Terry stirred, making a small indeterminate noise in the back of her throat. Her face twitched, eyebrows rising. Then she opened her eyes.
A moment’s disorientation, then her mouth spread in a self-satisfied grin. “Thank fuck it wasn’t a dream,” she said, gathering her limbs together and snuggling against him.
He rubbed his chin, bristled with overnight stubble, across the snarl of her hair, slipping his arms around her. “You academics have a real way with words.”
“Ah, but actions speak louder than words, and I am definitely a woman of action,” Terry countered, running her fingers down the defined muscles of his chest and across his ribs. She could feel him hard against her, and hooked one leg over his, languorously moving her hips towards him.

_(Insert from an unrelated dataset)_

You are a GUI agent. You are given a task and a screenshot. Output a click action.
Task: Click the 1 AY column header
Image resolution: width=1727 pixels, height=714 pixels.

Steve groaned softly. “You’re a morning person, then,” he said, his voice roughening with arousal.
She pulled her head back and pouted. “You have a problem with that?” Her voice was as much of a tease as what her body was doing to his.
He drew her into his arms, her breasts warm against his chest. “Not unless you have to be somewhere in the next hour.”

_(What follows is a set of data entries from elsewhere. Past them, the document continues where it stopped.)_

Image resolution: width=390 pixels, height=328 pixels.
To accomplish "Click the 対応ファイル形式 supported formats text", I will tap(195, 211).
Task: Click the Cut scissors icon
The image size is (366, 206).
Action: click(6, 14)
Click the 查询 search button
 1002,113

Sarah Duvall felt sick. She knew it had more to do with having had no sleep and too much coffee than with what she’d seen at Smithfield Market, but understanding didn’t make her faint underlying nausea go away. Explaining to Anthony Fitzgerald exactly what he was going to have to identify at the morgue hadn’t helped either. She almost wished that the killer had stuck more closely to the text. Then there would have been one less horror for them to face.

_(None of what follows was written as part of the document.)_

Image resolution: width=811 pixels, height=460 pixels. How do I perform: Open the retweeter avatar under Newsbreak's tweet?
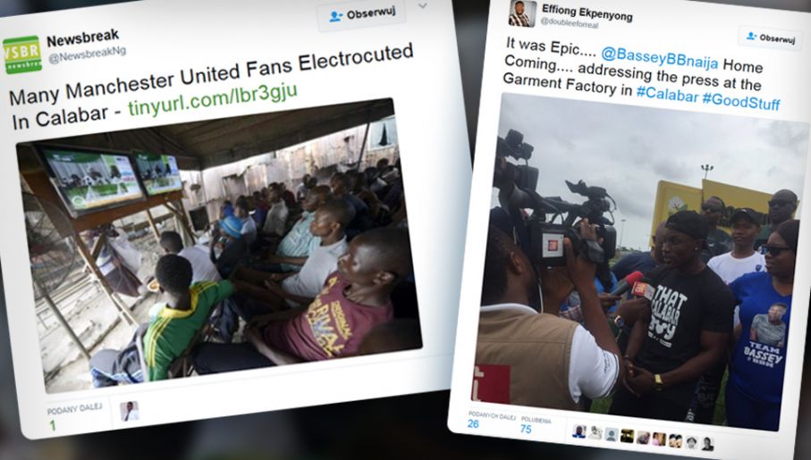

She sat grim-faced in the back of the car. But the immobility of her features disguised a mind that was racing. This case was messy in more ways than the obvious. It was going to produce potentially devastating media interest, which meant every move she and her team made would be under scrutiny not only from an army of hacks but also from a nervous hierarchy worried lest she should do or say the wrong thing.
And then there was Fiona Cameron. With this latest development, Fiona would no longer be the only person putting two and two together and coming up with a serial killer. It wasn’t something Duvall wanted to acknowledge publicly, but she had no conviction that they could continue to maintain there was no connection between the deaths of Drew Shand, Jane Elias and Georgia Lester. Either way, it wouldn’t be long before some bright and ambitious journalist remembered that Fiona lived with a crime writer. They’d be beating a path to her office, and while she believed Fiona was unlikely to go to the press off her own bat, Duvall had no idea how she would respond to a direct question from a journalist. And once the kite was in the air, there would be a stream of panicking thriller writers demanding police protection. It was a minefield. Especially if the media also found out that someone had been sending out death threats to crime writers.